▶ [WHAT THE EXERCISE ASKS]:
Copy the Falcon Dam passage below, starting with "The Falcon Dam supplies" and going on through "of Falcon Lake.", and swap "penstocks" for "intake pipes" along the way.

The Falcon Dam is a 150 ft (46 m) high and 26,294 ft (8,014 m) long earthen embankment dam made of 12,600,000 yd3 of earthen fill, 282,000 yd3 of concrete, and 10,300 ST of reinforced steel. The center of the dam is over-topped with a 1,300 ft long spillway with widths ranging from 350 ft at the top to 600 ft at the bottom. The spillway is controlled by six 50 × 50 ft fixed-wheel gates and can release up to 456,000 ft3/s downstream.

The Falcon Dam supplies water to two different hydroelectric power plants, one on the Mexican side and another on the U.S. side. Each power plant contains three 10.5 MW Francis turbine generators for a combined total of 63 MW. Each power plant also receives water from the reservoir via four 13 ft diameter penstocks. The two extra penstocks are for an additional generator if needed.

The Falcon Dam created the Falcon International Reservoir that has a volume of 2645646 acre.ft and a surface area of 87400 acre.

==Border crossing==

The Falcon Dam Port of Entry is a port of entry at the Falcon Dam to the United States on the Mexican border. It is essentially a replacement for the former Zapata Port of Entry, which was situated at a bridge in the town of Zapata, Texas. When the dam was completed, the town was moved to higher ground, and the Zapata Bridge now lies at the bottom of Falcon Lake.

==2010 Plot==
In June 2010, U.S. authorities revealed that the Los Zetas drug cartel had planned to destroy the Falcon Dam to terrorize the rival Gulf Cartel, which smuggles drugs in the area. Small amounts of dynamite discovered near the dam and a copy of a warning helped alert authorities. A larger U.S. and Mexican security presence in the area may have thwarted the attack that Los Zetas had reportedly warned civilians about on the Mexican side of the border.

▶ [ENTRIES PROVIDED]:
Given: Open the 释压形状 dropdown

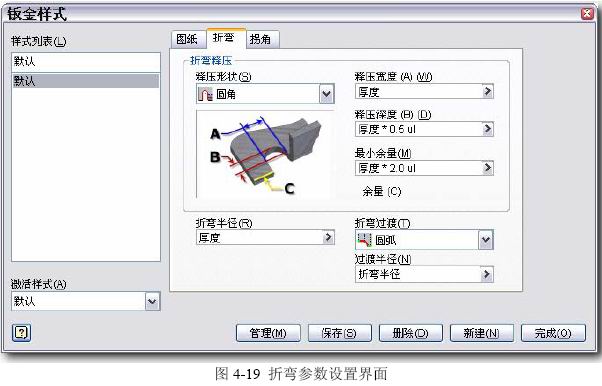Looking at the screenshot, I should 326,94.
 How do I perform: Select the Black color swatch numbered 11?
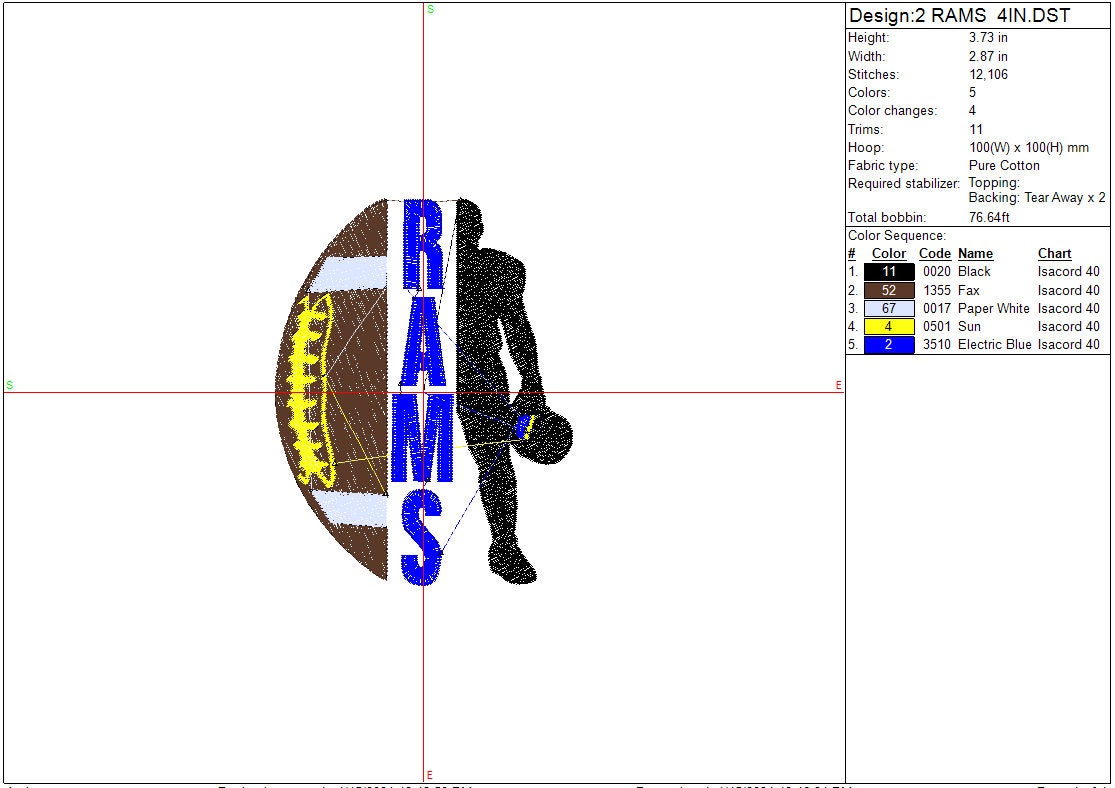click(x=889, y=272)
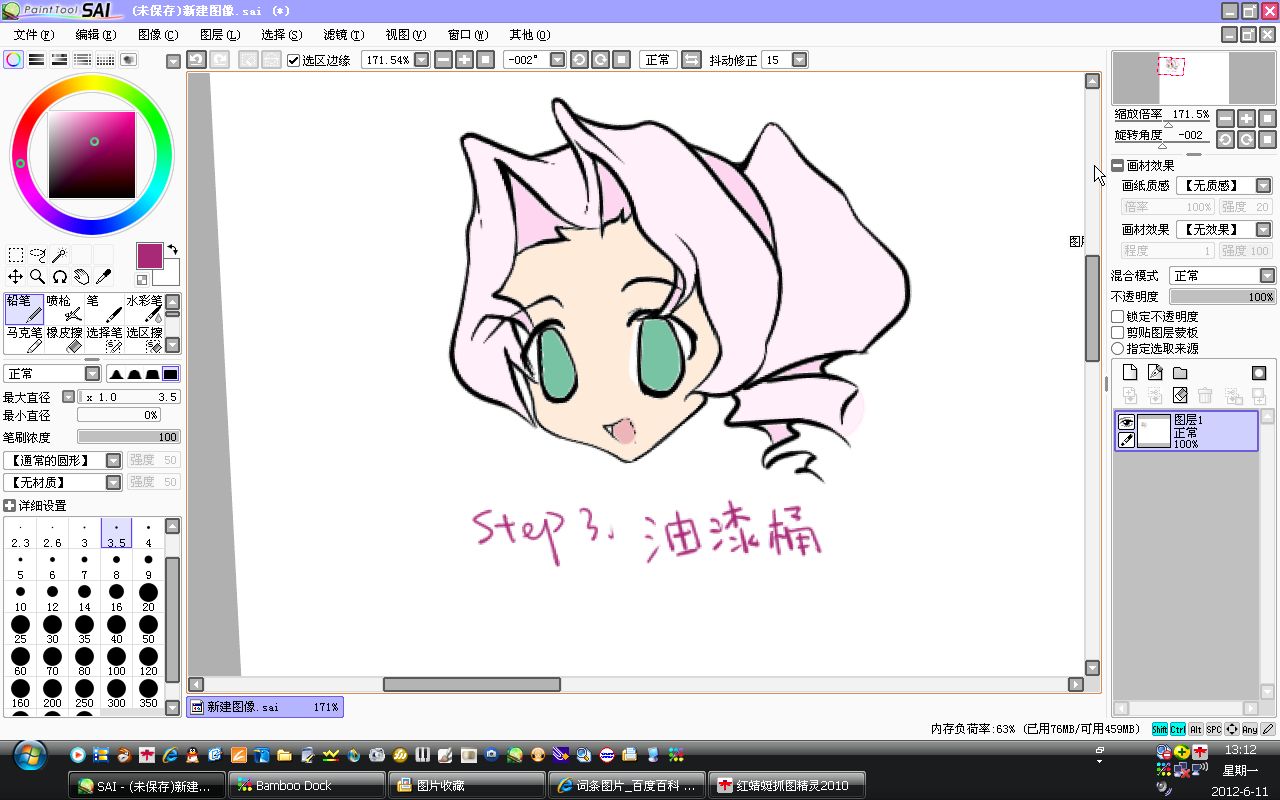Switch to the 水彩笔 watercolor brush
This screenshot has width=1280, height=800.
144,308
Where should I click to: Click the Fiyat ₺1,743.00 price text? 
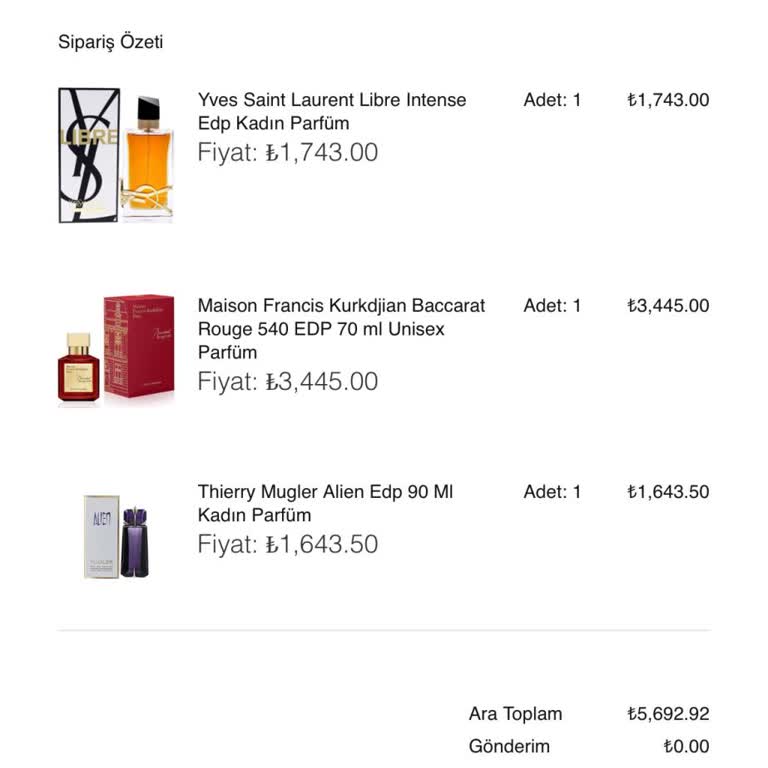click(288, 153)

▶ [RESPONSE BOX]:
The Falcon Dam supplies water to two different hydroelectric power plants, one on the Mexican side and another on the U.S. side. Each power plant contains three 10.5 MW Francis turbine generators for a combined total of 63 MW. Each power plant also receives water from the reservoir via four 13 ft diameter intake pipes. The two extra intake pipes are for an additional generator if needed.

The Falcon Dam created the Falcon International Reservoir that has a volume of 2645646 acre.ft and a surface area of 87400 acre.

==Border crossing==

The Falcon Dam Port of Entry is a port of entry at the Falcon Dam to the United States on the Mexican border. It is essentially a replacement for the former Zapata Port of Entry, which was situated at a bridge in the town of Zapata, Texas. When the dam was completed, the town was moved to higher ground, and the Zapata Bridge now lies at the bottom of Falcon Lake.